Most of the fund managers state that they manage based on fundamental analysis and that they are value investors, in actual fact, very few are. Keeping the companies models on a spreadsheet does not make you a fundamental investor. Many of them are then ready to buy or sell on a whim, based on rumours or, more frequently, the direction of the market. Most of them are closely alined to the benchmark of the products they manage. We are truly active and value investors who base their work on fundamental analysis. We spot the deeply undervalued companies and we utilise these situations. We are medium term arbitrageurs. We do not expect to pick the next Amazon as we find it so difficult to handle the many variables that can decide the future of the growth of a company, including luck. However, we do know accounting and we are passionate in finding unrecognised value in franchises, inventories, brands, materials and immaterial assets.
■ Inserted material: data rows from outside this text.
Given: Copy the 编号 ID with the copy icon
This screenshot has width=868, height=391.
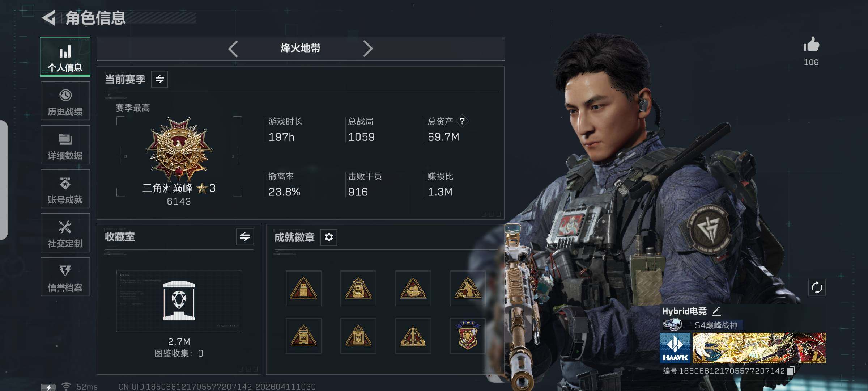Looking at the screenshot, I should point(791,371).
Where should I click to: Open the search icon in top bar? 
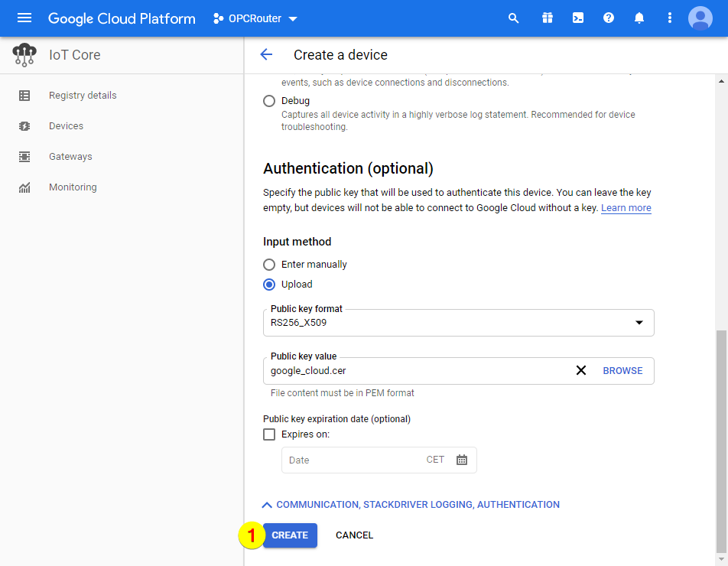(x=513, y=18)
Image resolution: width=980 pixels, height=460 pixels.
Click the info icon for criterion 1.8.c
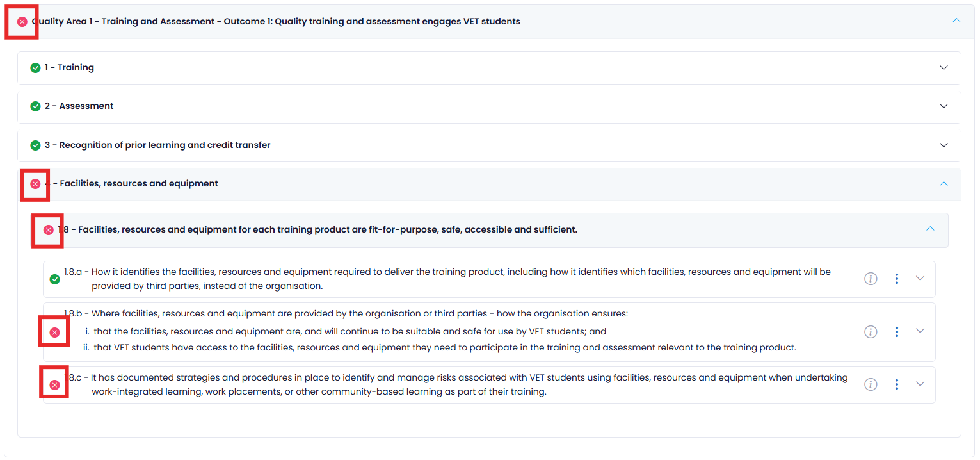pos(871,384)
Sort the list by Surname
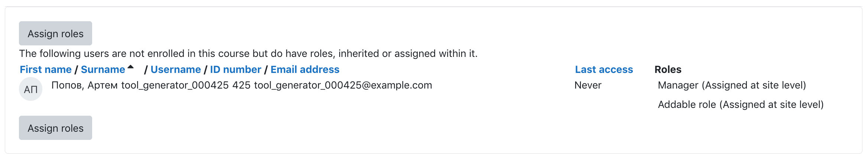This screenshot has width=868, height=160. 103,70
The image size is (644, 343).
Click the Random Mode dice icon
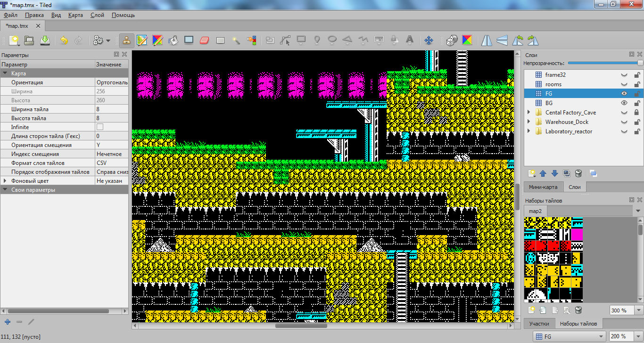point(452,41)
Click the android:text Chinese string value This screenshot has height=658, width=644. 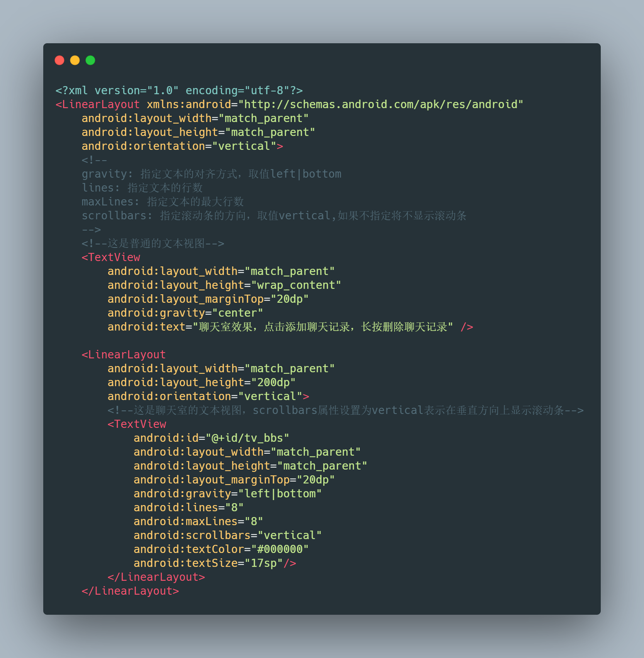tap(323, 327)
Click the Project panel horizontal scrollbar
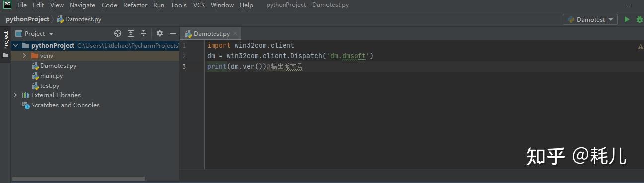The height and width of the screenshot is (183, 644). point(78,178)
We are deep value and contrarian, an endangered species. We have a knack for spotting neglected niches around the world. We try to anticipate trends when their cost/benefit profile is alluring. We have the courage to be different. And we are clear about our approach. In order to reap the benefits of this approach we need to share it with our clients, to communicate consistently, to explain the way we see and appraise any company, to show the silver lining that we anticipate. We consider the capital market as an opportunity to invest in the real economy, in companies more than in stocks. And we proudly champion the worth of accounting over headlines.
At Niche, we have a truly global vision. Having managed, both global products and specific products in Europe, the USA, Asia-Pacific and emerging markets for 15 years, with outstanding results, demonstrates that Niche managers are able to not only keep a grip on what is going on in a world that is more and more globalised and interconnected but it is also able to find opportunities across the continents.
The capital market is based on short-termism, as a consequence momentum investment prevails. There is logic in this. Fund managers are valued and paid for the performance they make each year, if not semi-annually. Therefore, fund managers can easily lose their assets under management and the benefits that go with them. Many clients choose to bring new money or withdraw old money based on the previous year results. Risk managers use the same models that push to reduce the risk when the market is attractive and increase it when the market is expensive and overcrowded. Media-outlets magnify the news, making investors more emotional. The globalisation of the financial markets increases the number of players and the liquidity, which amplifies this phenomenon. The end result is that the opportunities for contrarian investors with a disciplined fundamental approach increase. The ones able to thoroughly research the companies in their portfolio, are also able to dig in their heels without being a victim of the short term market behaviour and instead profiting from this. However, the manager and the clients have to be patient, opportunistic and allow the investment cases time to play out.